In any case, the economic fallout is likely to continue. The interest rate hike is likely to stifle new business and drive some companies into bankruptcy, bringing a surge in unemployment.
Western businesses, already deeply nervous about operating in Russia, are growing more so.
Apple Inc. announced that it would no longer do online business in Russia because the ruble’s slide could make it a money-losing proposition. Dozens of businesses tied to the international sector, such as tourism and charter airlines, have already closed their doors.
“I am extremely sorry for those who need to go abroad to seek medical assistance they can’t get in Russia,” said Oksana Shepilova, a Moscow tourist company operator. “Now they have to pay twice as much” in rubles.
The ruble’s dramatic fall Tuesday may have been accelerated by reports that the central bank intervened clandestinely in currency trading on Monday to help Rosneft, a major oil exporter run by Kremlin insider Igor Sechin, to raise 625 billion rubles, about $10 billion, in bonds at a favorable exchange rate.
Rosneft, Russia’s biggest oil company, has been particularly hard hit by Western sanctions that have forced foreign oil industry partners to withdraw from joint ventures and have cut off the company’s international financing.
Even some of Russia’s powerful oligarchs appear to be losing faith in Putin’s economic policies.
Russian tycoon Gennady Timchenko abruptly announced he was dropping out of a grand project the Kremlin had assigned to one of his companies — the $7 billion construction of a bridge to connect mainland Russia with the Crimea peninsula. The Kremlin annexed Crimea, formerly part of Ukraine, in March.
But the largest impact is likely to be on middle-class Russians who see prices skyrocketing for daily staples.
Valentin Shulzhenko, a 55-year-old engineer from Moscow, said the price of ham and bacon had nearly doubled and coffee was up 90 percent.
“Sunflower oil went up 100 percent in price, and it is not even imported,” he complained.
Andrey Baranyuk, who manufactures a brand of outdoor clothing for Russian markets, says his business is failing. He can’t get the dollars he needs to pay for materials and production at factories in Nepal.
“We have been in business a long time and have seen really bad times,” he said, “but this time I really feel there is no hope.”

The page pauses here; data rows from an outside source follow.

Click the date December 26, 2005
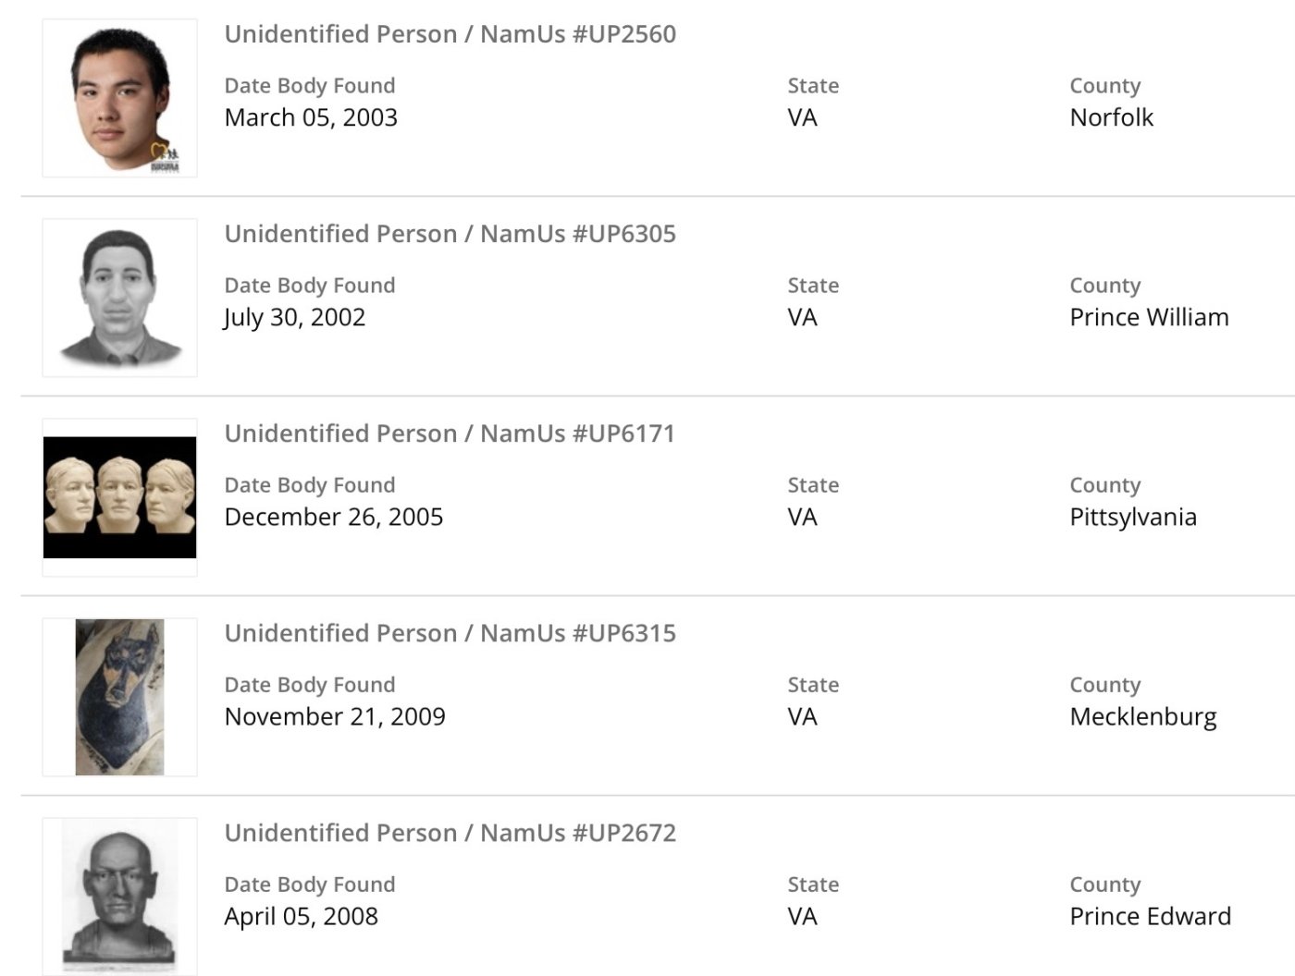334,517
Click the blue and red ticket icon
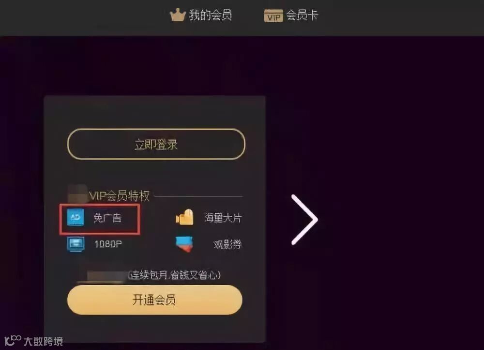Image resolution: width=484 pixels, height=350 pixels. tap(184, 244)
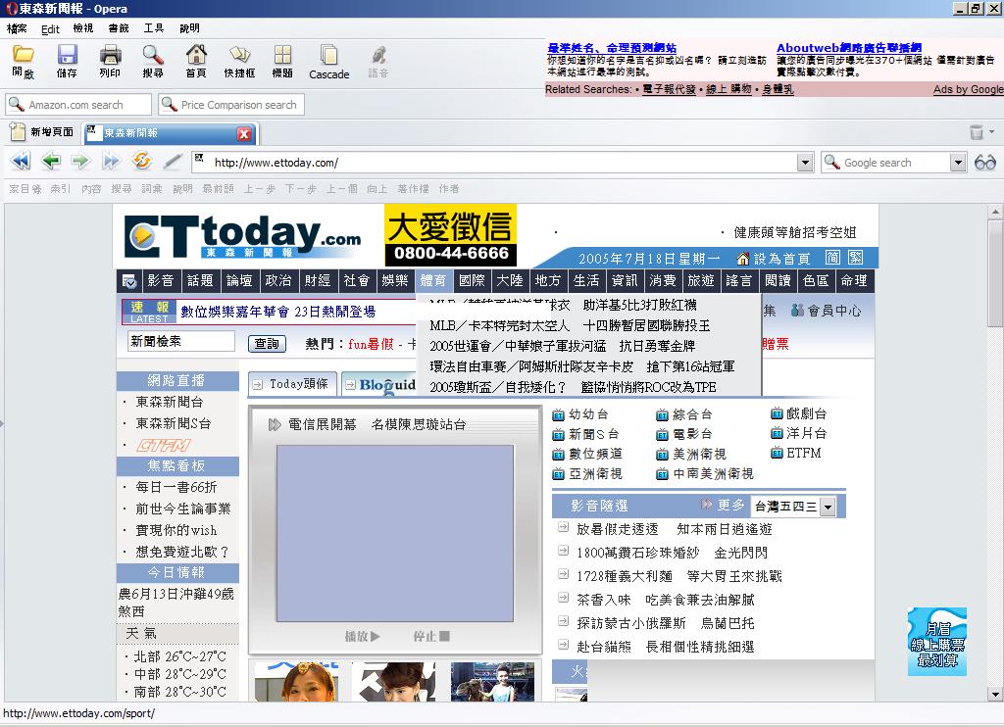Viewport: 1004px width, 727px height.
Task: Click the glasses view-mode icon
Action: [x=984, y=163]
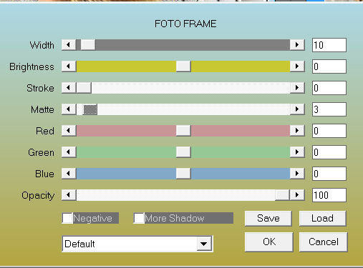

In Washington, administration officials said President Barack Obama would sign legislation adding further economic sanctions on Russia. They acknowledged that it could complicate efforts to coordinate sanctions with the European Union.
The legislation adds penalties on Russia’s military and energy sectors and provides $350 million in additional military aid to Ukraine.
But U.S. officials said they didn’t believe the bill would badly disrupt U.S. diplomacy, because the administration had persuaded legislators to allow them to set aside penalties they thought harmful.
Some experts predicted Russia may try to retaliate by penalizing U.S. companies and individuals.
(Loiko reported from St. Petersburg, Richter from Washington and Williams from Los Angeles. Kathleen Hennessey in the Washington bureau contributed to this report.)